Vietnam’s coffee exports tell a similarly bearish story for robusta prices. The country’s January coffee exports surged 38.3% year-over-year to 198,000 metric tons, with full-year 2025 exports reaching 1.58 million metric tons, up 17.5% annually. For 2025/26, Vietnam’s coffee production is projected to climb 6% to 1.76 million metric tons—a 4-year high. Meanwhile, Colombian production, the world’s second-largest arabica source, has deteriorated sharply. January output fell 34% year-over-year to just 893,000 bags, providing some offsetting support.
Inventory Recovery Adds to Downside Pressure
Storage levels, while rising from extreme lows, continue to signal adequate supplies in the global system. ICE-monitored arabica inventories dropped to a 1.75-year low of 396,513 bags in November but recovered to 461,829 bags by January 7—a 3.25-month peak. Similarly, ICE robusta stocks fell to a 13-month low of 4,012 lots in December before bouncing to 4,662 lots by late January.
The inventory rebound, though still constrained relative to historical averages, has weakened the case for sharply higher prices. With Brazilian export activity slowing—January shipments fell 42.4% year-over-year to 141,000 metric tons—and global supplies remaining ample, the fundamental backdrop remains negative for both arabica and robusta.
Global Production Outlook Suggests Limited Upside
Broader forecasts from the USDA’s Foreign Agriculture Service paint a picture of world coffee abundance. The December 18 report projected 2025/26 global coffee production rising 2.0% to a record 178.848 million bags. While arabica production is expected to decline 4.7% to 95.515 million bags, robusta is forecast to surge 10.9% to 83.333 million bags, more than offsetting the arabica weakness.
The International Coffee Organization’s November report showed that global coffee exports for the 2024/25 marketing year fell just 0.3% year-over-year to 138.658 million bags—confirming that global demand cannot absorb the supply surge fully.
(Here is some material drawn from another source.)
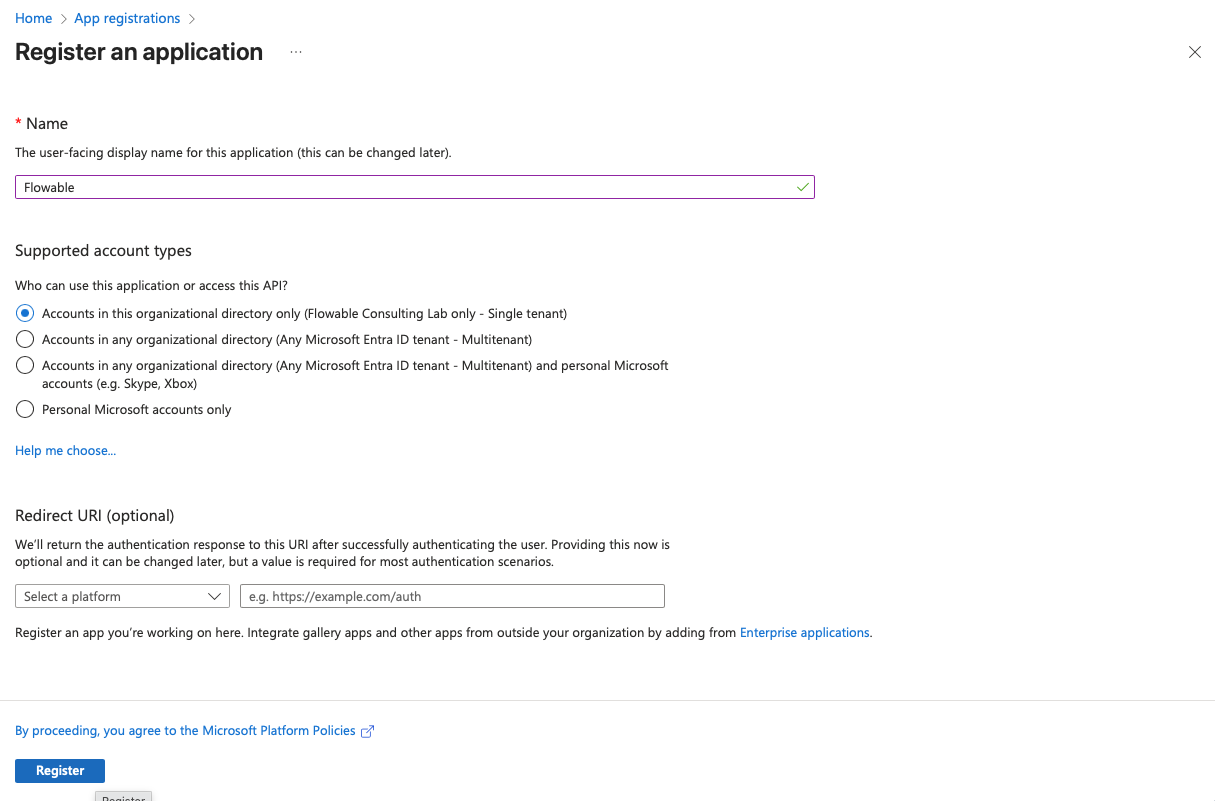Open Microsoft Platform Policies agreement link

point(185,731)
USDA projections suggest 2025/26 ending stocks will fall 5.4% to 20.148 million bags from 21.307 million bags in 2024/25, but this modest drawdown reflects demand limitations rather than supply tightness.
The Technical Rebound Meets Fundamental Resistance
Wednesday’s arabica bounce and robusta rally represent classic technical recovery from oversold extremes. Short sellers scrambled to exit positions as momentum indicators reached bearish extremes, creating temporary buying momentum. However, the fundamental backdrop—record Brazilian output, surging Vietnamese exports, ample global inventories, and weak Colombian production—suggests this technical bounce may face resistance.
The coffee market now sits at a critical juncture. The oversold conditions that triggered Wednesday’s rebound are genuine, and traders covering short positions could extend the recovery. Yet the combination of Brazilian production gains, Vietnamese export growth, and adequate global inventory levels means arabica and robusta prices will likely struggle to sustain meaningful rallies until supply concerns ease.